▶ What to work on
Print the part of the listing that begins with the line containing "The height and width of the screenshot is (596, 926)." and ends with the line containing "tap(1196, 39)", keeping every line unchanged and including both of those lines.

▶ Supplied records
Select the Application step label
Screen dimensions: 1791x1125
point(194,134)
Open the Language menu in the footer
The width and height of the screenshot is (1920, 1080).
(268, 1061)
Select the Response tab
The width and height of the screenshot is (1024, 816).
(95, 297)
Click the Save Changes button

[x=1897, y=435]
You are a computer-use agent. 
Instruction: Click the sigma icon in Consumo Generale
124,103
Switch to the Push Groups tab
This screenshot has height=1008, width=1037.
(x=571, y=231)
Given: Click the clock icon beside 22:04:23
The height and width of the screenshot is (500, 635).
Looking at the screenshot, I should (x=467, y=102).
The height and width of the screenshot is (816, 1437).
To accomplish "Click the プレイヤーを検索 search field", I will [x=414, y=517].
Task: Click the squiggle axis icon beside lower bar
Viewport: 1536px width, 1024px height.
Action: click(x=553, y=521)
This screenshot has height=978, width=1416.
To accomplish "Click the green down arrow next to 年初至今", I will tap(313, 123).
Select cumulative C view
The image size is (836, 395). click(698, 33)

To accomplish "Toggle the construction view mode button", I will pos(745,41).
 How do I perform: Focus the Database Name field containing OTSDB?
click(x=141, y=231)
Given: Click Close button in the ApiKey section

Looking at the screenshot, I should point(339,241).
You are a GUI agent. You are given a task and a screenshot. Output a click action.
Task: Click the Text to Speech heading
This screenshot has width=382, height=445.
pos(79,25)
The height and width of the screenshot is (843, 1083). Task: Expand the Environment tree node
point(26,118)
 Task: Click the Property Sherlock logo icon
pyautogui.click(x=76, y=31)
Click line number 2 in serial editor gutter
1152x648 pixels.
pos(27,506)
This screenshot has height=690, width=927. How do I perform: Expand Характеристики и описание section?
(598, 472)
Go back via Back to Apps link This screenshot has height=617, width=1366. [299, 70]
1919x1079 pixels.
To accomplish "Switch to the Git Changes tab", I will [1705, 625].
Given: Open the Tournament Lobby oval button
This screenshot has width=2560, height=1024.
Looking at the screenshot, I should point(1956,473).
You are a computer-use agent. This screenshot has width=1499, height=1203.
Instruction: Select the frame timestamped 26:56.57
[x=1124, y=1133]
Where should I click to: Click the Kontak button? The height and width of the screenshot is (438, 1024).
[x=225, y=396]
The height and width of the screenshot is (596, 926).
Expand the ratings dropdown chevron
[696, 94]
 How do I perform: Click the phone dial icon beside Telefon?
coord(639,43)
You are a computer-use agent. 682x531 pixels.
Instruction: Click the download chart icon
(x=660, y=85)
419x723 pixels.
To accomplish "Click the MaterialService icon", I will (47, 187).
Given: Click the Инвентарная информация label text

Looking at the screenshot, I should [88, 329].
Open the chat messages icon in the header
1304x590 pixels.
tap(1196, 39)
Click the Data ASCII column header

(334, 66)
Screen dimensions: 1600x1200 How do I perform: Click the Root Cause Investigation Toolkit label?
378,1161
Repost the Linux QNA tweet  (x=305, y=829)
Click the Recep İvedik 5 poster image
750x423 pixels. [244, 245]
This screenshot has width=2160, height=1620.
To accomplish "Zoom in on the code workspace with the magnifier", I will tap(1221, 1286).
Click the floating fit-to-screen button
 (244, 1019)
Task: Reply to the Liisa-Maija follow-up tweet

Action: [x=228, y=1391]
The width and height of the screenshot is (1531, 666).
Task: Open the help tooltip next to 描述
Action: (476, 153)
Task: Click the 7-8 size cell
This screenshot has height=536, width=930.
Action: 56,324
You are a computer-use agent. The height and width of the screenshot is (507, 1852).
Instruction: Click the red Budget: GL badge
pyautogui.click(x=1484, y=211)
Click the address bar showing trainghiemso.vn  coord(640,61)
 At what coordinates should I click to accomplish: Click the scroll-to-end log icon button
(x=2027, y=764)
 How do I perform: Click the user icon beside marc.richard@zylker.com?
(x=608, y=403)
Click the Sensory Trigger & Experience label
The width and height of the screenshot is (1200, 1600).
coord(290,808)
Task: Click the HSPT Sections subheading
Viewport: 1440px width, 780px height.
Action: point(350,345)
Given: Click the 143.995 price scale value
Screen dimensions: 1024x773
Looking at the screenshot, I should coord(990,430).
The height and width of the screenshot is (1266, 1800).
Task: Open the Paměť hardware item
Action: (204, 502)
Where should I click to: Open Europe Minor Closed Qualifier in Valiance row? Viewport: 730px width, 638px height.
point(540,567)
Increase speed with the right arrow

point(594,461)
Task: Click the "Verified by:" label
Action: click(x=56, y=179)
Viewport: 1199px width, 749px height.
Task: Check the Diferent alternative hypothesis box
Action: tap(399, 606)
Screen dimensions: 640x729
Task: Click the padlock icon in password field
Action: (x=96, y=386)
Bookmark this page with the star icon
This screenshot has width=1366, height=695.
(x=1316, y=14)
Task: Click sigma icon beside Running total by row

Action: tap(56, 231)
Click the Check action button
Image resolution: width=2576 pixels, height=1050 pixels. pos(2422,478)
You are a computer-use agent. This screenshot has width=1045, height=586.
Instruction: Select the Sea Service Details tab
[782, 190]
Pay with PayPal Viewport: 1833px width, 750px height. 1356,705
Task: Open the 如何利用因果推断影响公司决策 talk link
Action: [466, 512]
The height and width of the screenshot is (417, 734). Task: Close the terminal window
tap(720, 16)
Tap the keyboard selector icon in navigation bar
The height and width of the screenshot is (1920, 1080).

▶ The answer
The height and width of the screenshot is (596, 926).
Expand the ratings dropdown chevron
[696, 94]
 How do I perform: Click the phone dial icon beside Telefon?
coord(639,43)
You are a computer-use agent. 682x531 pixels.
Instruction: Click the download chart icon
(x=660, y=85)
419x723 pixels.
To accomplish "Click the MaterialService icon", I will (47, 187).
Given: Click the Инвентарная информация label text

Looking at the screenshot, I should [88, 329].
Open the chat messages icon in the header
1304x590 pixels.
tap(1196, 39)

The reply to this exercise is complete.